Abstract In this paper, we develop an encounter-based model of partial surface adsorption for fractional diffusion in a bounded domain. We take the probability of adsorption to depend on the amount of particle-surface contact time, as specified by a Brownian functional known as the boundary local time ℓ ( t ) . If the rate of adsorption is state dependent, then the adsorption process is non-Markovian, reflecting the fact that surface activation/deactivation proceeds progressively by repeated particle encounters. The generalized adsorption event is identified as the first time that the local time crosses a randomly generated threshold.
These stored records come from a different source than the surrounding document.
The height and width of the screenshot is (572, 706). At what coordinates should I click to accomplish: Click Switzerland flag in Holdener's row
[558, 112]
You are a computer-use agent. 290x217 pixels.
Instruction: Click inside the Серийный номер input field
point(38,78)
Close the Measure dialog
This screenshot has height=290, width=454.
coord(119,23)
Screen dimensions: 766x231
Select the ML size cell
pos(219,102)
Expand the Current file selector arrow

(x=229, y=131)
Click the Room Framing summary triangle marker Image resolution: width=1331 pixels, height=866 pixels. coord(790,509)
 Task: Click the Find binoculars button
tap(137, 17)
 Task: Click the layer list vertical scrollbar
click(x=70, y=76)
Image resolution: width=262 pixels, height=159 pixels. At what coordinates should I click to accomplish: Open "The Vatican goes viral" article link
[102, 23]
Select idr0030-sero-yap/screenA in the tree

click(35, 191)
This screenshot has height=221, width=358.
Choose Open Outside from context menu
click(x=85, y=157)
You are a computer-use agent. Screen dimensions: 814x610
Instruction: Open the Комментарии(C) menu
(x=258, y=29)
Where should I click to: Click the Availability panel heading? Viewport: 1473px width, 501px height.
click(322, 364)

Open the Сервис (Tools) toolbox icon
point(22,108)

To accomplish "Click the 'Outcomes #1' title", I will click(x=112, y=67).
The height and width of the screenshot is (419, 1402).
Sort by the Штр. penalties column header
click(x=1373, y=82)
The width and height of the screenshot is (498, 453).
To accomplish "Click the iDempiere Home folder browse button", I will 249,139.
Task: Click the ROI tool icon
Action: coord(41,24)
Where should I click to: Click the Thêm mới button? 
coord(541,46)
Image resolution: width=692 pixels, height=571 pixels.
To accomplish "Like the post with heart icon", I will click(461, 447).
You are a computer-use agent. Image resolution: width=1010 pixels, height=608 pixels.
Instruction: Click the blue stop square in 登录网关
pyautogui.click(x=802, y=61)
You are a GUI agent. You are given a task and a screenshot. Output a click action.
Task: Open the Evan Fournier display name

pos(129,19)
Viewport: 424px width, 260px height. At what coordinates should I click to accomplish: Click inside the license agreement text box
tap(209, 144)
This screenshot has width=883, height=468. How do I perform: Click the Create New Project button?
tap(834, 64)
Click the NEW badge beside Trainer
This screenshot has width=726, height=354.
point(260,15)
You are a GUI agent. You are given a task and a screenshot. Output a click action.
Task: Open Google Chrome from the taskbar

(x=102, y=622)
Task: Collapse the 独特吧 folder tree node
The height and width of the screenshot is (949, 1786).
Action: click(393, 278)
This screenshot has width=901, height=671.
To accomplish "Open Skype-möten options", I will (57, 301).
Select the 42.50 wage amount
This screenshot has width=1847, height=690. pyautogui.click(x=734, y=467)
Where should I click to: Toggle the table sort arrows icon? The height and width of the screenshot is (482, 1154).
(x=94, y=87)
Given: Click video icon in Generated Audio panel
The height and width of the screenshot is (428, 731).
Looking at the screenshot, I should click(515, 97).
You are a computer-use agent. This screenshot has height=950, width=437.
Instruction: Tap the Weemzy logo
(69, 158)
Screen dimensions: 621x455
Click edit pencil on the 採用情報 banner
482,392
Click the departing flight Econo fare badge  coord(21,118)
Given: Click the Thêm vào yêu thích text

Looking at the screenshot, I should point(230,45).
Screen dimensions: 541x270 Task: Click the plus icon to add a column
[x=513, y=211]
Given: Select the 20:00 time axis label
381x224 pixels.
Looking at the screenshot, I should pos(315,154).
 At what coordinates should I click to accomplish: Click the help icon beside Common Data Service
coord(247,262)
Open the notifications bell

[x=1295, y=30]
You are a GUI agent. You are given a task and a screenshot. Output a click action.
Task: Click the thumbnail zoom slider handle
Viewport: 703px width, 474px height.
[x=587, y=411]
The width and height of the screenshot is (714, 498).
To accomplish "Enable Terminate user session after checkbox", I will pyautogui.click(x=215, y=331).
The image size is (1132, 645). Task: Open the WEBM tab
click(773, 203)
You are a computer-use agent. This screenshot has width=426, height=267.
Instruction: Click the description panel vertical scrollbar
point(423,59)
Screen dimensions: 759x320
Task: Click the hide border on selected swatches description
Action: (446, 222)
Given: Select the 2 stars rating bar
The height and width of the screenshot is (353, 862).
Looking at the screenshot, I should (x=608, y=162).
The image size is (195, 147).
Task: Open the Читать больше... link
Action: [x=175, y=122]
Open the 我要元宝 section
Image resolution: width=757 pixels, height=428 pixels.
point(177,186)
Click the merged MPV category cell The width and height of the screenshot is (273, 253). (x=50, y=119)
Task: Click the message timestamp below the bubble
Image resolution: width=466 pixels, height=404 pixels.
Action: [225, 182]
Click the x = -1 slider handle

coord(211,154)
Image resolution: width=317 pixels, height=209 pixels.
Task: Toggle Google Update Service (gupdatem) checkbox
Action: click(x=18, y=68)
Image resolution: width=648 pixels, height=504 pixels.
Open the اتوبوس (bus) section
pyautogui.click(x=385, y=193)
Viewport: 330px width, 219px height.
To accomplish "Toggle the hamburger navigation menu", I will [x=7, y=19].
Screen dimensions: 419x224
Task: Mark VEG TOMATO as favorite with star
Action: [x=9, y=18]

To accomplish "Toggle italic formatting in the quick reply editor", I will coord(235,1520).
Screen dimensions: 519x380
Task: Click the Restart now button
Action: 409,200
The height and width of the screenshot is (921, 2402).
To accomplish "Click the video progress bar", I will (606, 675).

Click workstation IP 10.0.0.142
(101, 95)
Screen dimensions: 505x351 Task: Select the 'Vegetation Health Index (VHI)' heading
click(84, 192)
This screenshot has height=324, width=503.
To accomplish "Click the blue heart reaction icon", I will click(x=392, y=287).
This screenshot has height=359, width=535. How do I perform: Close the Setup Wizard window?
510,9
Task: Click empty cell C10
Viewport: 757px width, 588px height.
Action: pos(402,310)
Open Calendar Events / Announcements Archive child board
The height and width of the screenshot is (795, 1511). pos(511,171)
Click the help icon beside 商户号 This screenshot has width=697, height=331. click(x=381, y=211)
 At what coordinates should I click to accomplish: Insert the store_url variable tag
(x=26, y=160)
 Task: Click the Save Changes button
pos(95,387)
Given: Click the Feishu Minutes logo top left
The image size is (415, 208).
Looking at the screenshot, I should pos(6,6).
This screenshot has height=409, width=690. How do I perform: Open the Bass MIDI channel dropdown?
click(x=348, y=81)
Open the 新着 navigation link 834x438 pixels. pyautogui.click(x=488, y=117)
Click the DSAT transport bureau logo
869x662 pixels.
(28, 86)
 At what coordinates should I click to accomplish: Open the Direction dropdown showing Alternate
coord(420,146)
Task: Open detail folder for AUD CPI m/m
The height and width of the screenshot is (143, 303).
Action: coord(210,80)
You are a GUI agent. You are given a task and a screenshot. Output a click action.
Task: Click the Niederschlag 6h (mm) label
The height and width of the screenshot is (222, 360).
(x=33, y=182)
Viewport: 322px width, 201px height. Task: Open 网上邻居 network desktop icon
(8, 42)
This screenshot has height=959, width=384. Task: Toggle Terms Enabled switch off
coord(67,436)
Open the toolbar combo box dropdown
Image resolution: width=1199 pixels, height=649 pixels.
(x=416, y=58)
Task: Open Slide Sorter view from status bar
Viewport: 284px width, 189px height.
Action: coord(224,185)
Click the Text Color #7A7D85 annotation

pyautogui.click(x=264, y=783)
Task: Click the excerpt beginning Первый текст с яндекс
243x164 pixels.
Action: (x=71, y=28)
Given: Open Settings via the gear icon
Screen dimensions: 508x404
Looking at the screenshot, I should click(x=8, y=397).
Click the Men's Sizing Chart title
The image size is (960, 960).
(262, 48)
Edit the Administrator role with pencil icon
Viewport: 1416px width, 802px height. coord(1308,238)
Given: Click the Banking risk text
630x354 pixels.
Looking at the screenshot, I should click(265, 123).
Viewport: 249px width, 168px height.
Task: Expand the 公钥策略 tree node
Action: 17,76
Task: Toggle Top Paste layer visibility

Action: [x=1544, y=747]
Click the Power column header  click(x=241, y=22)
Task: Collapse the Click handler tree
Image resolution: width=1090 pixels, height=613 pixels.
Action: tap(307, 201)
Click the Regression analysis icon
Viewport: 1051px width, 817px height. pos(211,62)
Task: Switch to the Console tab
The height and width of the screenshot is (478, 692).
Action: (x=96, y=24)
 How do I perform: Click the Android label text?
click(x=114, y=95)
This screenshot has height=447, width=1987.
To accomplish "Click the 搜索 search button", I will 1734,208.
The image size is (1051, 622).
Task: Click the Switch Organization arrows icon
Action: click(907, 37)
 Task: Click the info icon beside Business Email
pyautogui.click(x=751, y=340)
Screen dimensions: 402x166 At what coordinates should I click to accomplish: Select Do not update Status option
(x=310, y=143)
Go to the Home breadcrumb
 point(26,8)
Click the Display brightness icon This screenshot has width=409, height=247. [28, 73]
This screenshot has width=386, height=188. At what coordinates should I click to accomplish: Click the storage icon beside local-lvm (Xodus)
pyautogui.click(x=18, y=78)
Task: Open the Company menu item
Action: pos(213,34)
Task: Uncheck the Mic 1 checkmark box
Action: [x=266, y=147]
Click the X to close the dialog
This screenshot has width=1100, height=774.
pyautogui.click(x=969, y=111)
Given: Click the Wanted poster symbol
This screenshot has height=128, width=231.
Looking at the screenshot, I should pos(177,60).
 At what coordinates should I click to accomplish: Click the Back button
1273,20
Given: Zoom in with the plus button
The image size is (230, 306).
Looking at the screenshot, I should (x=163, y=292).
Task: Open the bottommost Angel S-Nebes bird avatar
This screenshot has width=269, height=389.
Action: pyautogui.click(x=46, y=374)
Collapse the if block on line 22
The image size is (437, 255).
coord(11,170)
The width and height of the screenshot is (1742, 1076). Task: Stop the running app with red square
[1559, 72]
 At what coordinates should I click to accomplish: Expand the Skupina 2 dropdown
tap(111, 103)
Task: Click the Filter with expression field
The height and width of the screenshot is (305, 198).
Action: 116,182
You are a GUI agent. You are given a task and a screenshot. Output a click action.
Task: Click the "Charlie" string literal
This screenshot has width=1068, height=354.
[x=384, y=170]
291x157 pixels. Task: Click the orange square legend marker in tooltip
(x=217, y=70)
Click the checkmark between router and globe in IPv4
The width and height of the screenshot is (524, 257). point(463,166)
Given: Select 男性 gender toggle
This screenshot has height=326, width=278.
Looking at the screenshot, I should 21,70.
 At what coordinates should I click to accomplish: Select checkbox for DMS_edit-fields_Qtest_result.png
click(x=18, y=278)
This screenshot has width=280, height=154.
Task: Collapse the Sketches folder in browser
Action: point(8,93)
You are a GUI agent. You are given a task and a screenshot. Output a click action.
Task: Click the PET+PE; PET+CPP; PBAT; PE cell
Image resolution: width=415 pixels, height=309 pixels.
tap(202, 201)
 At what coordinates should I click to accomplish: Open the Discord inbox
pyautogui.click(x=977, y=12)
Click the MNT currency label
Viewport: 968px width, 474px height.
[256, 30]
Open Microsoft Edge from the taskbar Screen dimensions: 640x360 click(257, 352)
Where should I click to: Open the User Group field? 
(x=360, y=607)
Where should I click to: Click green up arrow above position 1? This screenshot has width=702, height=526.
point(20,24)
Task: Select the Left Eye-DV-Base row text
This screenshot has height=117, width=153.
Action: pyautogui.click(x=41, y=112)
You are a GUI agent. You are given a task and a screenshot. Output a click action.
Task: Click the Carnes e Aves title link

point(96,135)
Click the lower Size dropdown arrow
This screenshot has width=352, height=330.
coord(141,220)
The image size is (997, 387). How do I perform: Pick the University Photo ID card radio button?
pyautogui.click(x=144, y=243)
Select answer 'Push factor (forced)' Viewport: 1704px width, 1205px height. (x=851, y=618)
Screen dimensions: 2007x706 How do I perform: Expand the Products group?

Different models of adsorption (Markovian and non-Markovian) then correspond to different choices for the random threshold probability density ψ ( ℓ ) . The marginal probability density for particle position X ( t ) prior to absorption depends on ψ and the joint probability density for the pair ( X ( t ) , ℓ ( t ) ) , also known as the local time propagator. In the case of normal diffusion one can use a Feynman–Kac formula to derive an evolution equation for the propagator. Here we derive the local time propagator equation for fractional diffusion by taking a continuum limit of a heavy-tailed continuous-time random walk (CTRW). We begin by considering a CTRW on a one-dimensional lattice with a reflecting boundary at n = 0. We derive an evolution equation for the joint probability density of the particle location N ( t ) ∈ { n ∈ Z , n ⩾ 0 } and the amount of time χ ( t ) spent at the origin. The continuum limit involves rescaling χ ( t ) by a factor 1 / Δ x , where Δ x is the lattice spacing. In the limit Δ x → 0 , the rescaled functional χ ( t ) becomes the Brownian local time at x = 0. We use our encounter-based model to investigate the effects of subdiffusion and non-Markovian adsorption on the long-time behavior of the first passage time (FPT) density in a finite interval [ 0 , L ] with a reflecting boundary at x = L . In particular, we determine how the choice of function ψ affects the large- t power law decay of the FPT density. Finally, we indicate how to extend the model to higher spatial dimensions.